I twist the band around my finger as my eyes lose focus.
I’ve been told this kind of anxiety is normal for this situation, but constant? Is it possible to have a coronary at thirty-three? The problem is I have zero control over this situation. None. And I need fucking control.
The conference door swings open, grabbing my attention immediately, and I’m on my feet before I even register who steps through because there are two things I know for sure right now.
Everyone who is supposed to be in this meeting is here.
And no one’s stupid enough to barge into this room without knocking first. Unless the reason behind the intrusion is too important for pleasantries, such as knocking.
Dave sees me walking straight at him. “Mr.
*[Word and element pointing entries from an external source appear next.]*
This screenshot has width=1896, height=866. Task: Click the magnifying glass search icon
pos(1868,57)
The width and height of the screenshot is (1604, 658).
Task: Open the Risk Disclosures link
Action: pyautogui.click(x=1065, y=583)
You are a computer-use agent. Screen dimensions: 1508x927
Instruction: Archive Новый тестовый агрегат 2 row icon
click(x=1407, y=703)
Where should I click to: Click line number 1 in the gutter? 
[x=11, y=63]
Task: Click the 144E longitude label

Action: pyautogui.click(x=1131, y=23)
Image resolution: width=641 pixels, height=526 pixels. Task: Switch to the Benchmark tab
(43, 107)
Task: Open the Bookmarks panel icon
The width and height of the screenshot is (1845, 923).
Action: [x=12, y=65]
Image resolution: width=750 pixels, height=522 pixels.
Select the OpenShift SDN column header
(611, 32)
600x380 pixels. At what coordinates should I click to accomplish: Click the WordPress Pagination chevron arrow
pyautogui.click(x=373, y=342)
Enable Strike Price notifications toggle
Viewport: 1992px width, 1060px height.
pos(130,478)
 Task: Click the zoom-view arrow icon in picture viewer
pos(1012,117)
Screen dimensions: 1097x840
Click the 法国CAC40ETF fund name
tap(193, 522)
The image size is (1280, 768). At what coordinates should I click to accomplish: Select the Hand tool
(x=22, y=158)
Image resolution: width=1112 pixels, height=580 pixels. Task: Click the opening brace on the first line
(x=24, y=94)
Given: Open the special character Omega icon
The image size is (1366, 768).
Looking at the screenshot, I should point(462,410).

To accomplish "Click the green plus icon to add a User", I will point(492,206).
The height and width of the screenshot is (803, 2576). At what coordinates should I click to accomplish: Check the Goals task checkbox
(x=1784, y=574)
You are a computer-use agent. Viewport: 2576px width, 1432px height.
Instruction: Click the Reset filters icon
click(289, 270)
Carroll, it’s time. You need to go.”
My hand is in my pocket, pulling out my phone. “Why didn’t she call me?” But before he can answer my irritated question, I see the missed calls. One from the bakery number and one from Joey. “Fucking piece of shit phone.” I look around at the stunned faces of my colleagues, giving them an apologetic nod.
Ian’s at my back, hand halting me on my shoulder. He pulls me into a hug. “This is it, man. You ready?”
“Yeah. Yeah, I…” I stammer on my words, suddenly not feeling prepared for the moment I’ve been more than prepared for.
He slaps me on the back, ending our hug. “You’re ready. You’ll be fine.”
I think I say goodbye to him, to Dave, to every person I pass in the hallway. It’s all a blur of distractions. Fucking distractions I no longer want to be aware of. I go over what I’m supposed to do, replaying my role over and over again in my head. The classes, the books I’ve read, marking pages, highlighting shit that freaked me the fuck out. Internet searches and YouTube videos I ignored the warnings of.